If Ragnarök has already happened, and the sun has already been eaten and replaced, is it possible to use the current eccentricity, positions, and speeds of the various planets in our solar system to determine how long ago that occurred?

As for an explanation of why this is in World Building rather than Physics: The events in Ragnarök result in sentient life on Earth being effectively wiped out; after the cataclysmic event, only two people remain, and civilization restarts through them and their children. There would be no written history of the event, and oral tradition is unreliable at best. There may not even be any archaeological evidence. However, the physics would remain, and "proving" that the sun vanished for three days is a pretty good step towards building a magical, unknown history into a normal, mundane world - through science, no less!

Answer 1

The simple answer is no, we would never know. Not unless there are records from that time we could refer back to or we can use FTL travel to go far enough away that we can look back and see.
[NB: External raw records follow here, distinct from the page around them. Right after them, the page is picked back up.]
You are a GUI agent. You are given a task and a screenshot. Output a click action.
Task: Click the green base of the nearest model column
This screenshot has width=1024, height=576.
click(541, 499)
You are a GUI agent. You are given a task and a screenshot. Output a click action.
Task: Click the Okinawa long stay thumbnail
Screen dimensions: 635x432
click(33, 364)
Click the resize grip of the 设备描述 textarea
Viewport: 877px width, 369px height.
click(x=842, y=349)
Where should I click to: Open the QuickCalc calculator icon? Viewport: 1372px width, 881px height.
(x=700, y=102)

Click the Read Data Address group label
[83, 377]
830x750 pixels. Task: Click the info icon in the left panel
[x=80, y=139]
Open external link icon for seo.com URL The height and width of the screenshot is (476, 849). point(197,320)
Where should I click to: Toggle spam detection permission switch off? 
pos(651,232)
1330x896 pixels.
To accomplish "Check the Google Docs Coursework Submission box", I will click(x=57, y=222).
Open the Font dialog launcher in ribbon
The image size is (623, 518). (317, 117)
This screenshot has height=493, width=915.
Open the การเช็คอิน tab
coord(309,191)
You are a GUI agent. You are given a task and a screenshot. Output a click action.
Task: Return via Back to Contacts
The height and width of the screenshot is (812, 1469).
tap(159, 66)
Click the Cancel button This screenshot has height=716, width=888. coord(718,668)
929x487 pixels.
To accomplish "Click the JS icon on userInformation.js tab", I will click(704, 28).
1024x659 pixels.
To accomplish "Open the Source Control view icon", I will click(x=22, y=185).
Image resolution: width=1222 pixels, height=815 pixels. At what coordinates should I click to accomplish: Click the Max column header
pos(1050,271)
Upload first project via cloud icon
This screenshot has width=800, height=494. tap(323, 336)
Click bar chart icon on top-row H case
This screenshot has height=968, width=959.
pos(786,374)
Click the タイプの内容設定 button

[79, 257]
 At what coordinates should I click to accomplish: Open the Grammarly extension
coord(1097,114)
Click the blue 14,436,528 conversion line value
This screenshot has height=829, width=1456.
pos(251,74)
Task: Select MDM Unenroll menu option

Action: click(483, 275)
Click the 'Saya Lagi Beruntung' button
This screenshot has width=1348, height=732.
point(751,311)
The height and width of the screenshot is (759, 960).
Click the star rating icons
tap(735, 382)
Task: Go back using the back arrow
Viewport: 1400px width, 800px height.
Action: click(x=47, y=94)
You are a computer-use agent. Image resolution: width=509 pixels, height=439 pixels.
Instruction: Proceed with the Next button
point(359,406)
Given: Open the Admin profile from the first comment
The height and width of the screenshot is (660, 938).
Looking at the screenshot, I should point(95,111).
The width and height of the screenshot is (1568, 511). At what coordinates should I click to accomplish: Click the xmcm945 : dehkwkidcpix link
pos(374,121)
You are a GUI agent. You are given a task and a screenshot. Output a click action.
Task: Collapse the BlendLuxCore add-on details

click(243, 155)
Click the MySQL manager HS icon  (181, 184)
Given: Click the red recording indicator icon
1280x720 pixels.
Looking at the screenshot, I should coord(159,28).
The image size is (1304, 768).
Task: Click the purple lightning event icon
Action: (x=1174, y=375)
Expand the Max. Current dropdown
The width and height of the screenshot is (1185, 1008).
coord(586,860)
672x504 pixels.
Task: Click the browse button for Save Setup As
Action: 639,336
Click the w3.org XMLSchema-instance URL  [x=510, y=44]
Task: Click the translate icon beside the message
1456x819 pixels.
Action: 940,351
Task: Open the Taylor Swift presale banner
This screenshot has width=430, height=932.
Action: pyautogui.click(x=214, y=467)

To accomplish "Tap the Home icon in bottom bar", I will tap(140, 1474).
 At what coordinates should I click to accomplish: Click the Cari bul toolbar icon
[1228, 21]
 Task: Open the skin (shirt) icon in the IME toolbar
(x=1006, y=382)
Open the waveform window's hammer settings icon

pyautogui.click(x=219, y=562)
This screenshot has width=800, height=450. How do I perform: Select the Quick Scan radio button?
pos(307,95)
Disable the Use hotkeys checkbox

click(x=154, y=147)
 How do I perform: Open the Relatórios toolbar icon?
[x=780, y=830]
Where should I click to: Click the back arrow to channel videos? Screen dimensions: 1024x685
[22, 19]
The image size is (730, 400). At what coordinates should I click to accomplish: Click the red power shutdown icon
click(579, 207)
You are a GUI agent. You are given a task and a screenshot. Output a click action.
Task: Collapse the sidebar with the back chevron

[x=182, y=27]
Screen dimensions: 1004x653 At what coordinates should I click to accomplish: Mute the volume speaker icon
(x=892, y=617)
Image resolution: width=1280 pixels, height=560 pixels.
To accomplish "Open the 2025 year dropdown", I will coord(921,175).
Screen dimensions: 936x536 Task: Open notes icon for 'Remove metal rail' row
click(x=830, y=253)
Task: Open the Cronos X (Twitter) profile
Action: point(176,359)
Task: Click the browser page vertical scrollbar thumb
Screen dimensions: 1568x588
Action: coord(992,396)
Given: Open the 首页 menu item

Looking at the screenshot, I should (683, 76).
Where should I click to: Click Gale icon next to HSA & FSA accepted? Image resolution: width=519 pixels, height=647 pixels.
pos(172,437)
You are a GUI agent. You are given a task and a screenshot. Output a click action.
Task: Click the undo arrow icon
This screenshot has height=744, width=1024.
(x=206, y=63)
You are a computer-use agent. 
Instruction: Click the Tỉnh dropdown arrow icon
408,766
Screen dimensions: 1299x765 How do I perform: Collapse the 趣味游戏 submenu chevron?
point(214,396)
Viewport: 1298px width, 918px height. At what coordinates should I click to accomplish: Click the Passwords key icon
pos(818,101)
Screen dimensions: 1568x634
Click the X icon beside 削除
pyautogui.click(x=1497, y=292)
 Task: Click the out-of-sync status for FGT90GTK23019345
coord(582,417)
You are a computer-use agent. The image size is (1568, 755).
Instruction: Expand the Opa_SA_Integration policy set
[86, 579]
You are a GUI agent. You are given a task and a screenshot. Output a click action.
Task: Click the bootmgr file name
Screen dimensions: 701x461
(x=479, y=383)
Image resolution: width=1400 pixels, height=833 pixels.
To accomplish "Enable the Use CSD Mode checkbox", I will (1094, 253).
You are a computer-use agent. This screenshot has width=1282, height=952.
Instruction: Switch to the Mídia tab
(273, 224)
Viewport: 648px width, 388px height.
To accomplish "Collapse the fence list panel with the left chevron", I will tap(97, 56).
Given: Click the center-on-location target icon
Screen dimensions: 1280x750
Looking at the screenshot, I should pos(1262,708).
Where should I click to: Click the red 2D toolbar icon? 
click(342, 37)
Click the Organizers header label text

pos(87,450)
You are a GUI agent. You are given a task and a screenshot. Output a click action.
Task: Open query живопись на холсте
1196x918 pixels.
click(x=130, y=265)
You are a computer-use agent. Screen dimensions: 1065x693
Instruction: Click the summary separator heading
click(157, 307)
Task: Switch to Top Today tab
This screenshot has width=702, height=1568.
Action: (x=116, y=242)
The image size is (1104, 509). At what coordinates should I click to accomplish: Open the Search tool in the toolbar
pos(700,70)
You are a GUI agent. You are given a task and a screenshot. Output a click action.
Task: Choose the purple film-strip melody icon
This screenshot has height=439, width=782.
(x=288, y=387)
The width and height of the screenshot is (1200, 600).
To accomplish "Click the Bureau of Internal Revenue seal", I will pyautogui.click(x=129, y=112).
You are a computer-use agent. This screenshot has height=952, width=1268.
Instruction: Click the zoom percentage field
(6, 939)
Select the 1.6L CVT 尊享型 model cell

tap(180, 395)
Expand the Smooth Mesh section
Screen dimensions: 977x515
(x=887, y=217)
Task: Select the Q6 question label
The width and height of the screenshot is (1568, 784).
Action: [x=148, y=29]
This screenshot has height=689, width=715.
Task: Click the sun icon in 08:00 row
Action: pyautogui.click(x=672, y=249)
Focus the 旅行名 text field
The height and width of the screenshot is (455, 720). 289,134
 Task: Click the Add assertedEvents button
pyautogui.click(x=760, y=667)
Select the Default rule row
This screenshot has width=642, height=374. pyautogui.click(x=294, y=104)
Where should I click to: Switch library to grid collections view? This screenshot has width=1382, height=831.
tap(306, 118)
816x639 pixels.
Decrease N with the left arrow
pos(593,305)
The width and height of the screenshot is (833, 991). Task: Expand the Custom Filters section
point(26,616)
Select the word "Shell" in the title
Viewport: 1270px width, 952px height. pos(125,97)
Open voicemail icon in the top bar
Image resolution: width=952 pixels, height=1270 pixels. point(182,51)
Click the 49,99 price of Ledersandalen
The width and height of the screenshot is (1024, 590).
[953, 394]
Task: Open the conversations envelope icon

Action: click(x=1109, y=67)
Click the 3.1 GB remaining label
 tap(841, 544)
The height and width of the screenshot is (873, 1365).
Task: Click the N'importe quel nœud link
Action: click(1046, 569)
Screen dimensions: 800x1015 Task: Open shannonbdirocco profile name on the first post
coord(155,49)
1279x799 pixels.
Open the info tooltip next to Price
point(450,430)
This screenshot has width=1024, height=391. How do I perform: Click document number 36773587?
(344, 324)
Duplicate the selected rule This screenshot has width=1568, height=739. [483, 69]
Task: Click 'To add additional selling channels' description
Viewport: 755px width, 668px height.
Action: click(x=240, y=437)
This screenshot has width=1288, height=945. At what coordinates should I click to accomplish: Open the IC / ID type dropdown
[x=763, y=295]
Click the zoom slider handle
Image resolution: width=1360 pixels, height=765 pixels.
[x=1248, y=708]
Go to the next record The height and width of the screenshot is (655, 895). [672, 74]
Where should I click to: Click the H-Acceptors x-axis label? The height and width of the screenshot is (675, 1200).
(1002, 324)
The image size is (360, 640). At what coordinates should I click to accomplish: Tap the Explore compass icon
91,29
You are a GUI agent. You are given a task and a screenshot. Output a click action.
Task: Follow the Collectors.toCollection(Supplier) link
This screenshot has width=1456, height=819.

The resulting orbits afterwards are stable and we have no way of knowing that they were not always that way. Additionally anything that is odd in orbital configurations can be far more readily explained by something like a rogue planet passing through the system and disrupting things than the sun disappearing.

Essentially there are no tracks in space so we have no way of knowing that something odd happened at a certain point unless we have measurements both before and after that odd thing happened.

The only way it might be possible is if there were records from the pre-ragnarok civilization that were discovered and included precise details of the orbital tracks of the planets.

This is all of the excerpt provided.